*** Document passage

If needed, Rainy Day Fund is there for Texas

Photo by Todd Wiseman / Gustavo Devito

If you're fortunate enough to have a savings account, then you know it's a blessing during hard times. Texas is lucky to have a large savings account in its so-called Rainy Day Fund, created to prevent or reduce sudden massive cuts to schools, health care and other services Texans need. That is exactly why its actual name is the Economic Stabilization Fund.

Short-sighted tax cuts and diversions in recent legislative sessions mean that lawmakers may have reduced the General Revenue available to write the next state budget by at least $10.5 billion — independent of the drop in oil and gas prices.

Next week, we will learn from the comptroller's estimate exactly how much General Revenue will be available for schools, higher education, health and other services in the 2018-19 state budget. So this is a good time to get clear on the Rainy Day Fund itself and the proper uses of its $10 billion balance.

******
*** Given information

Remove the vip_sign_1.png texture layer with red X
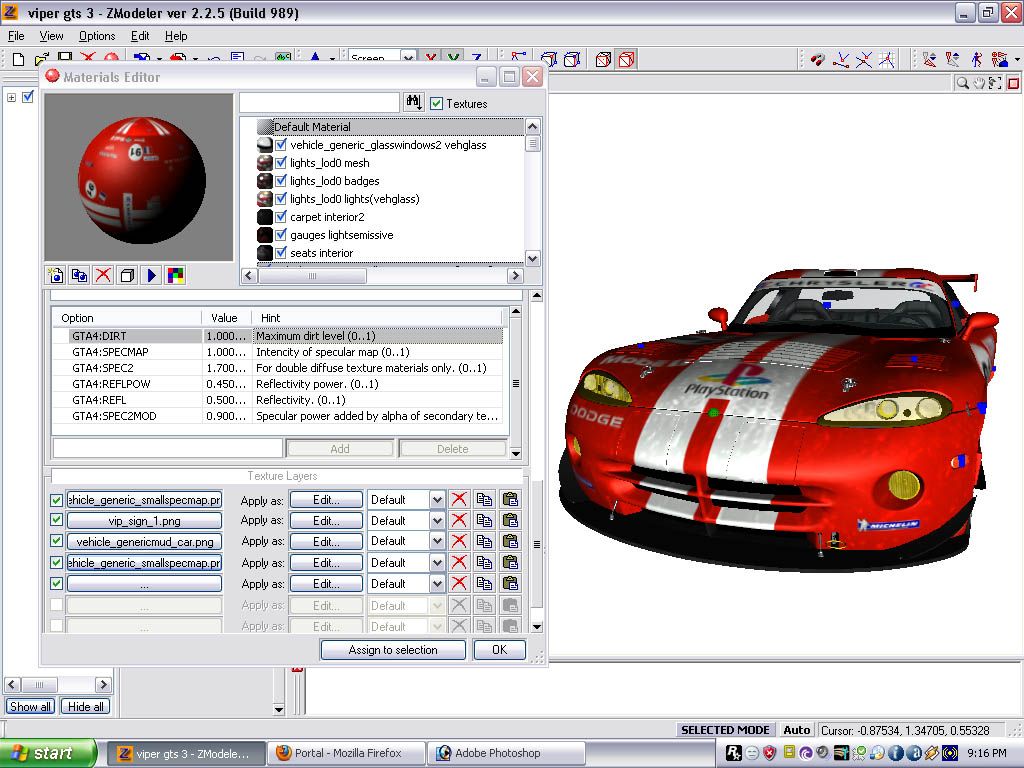The width and height of the screenshot is (1024, 768). [x=459, y=521]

******

Assignment A
What is the official name of the Rainy Day Fund, according to the passage on the Texas Rainy Day Fund?
Assignment B
Write the next part of the passage about the Texas Rainy Day Fund, starting after its final sentence.

Exercise output A
Its official name is the Economic Stabilization Fund.

Exercise output B
Since 1989, the Texas Constitution has required that a portion of oil and gas production taxes go into the Rainy Day Fund. Many states have a cash reserve, but Texas has the largest in the country. Our constitution authorizes the comptroller to make temporary transfers out of the Fund to make up for a General Revenue deficit. With a supermajority vote, the Legislature can also use the Rainy Day Fund as General Revenue in the current or next budget cycle.

State law requires the Legislature to set a minimum balance for the Fund every two years. This "sufficient balance" is $7.5 billion for 2018-19. The balance requirement was created in response to fears that too small a reserve would hurt the state's credit ratings. But in 2005, before the sufficient balance requirement existed, the Fund balance dropped to almost zero, with no harm done to the state's credit ratings.

As Comptroller Glenn Hegar noted in June 2016, "An ESF balance provides a flexible alternative, in addition to budgetary and revenue tools, to manage through challenging economic cycles. An ESF balance demonstrates fiscal strength and flexibility, but balances are not the only factor rating agencies consider."

So, when does it make sense to use the Fund? The Legislature has used the Fund frequently, for both one-time and ongoing budget items. Legislative approval by a two-thirds vote in the House and Senate is required to spend money from the Fund in most circumstances.

In the past, the Legislature has tapped the Fund for everything from public schools to criminal justice to closing shortfalls in Medicaid and the Children's Health Insurance Program. The Fund has been used for new budget items such as the State Water Plan or the Enterprise Fund.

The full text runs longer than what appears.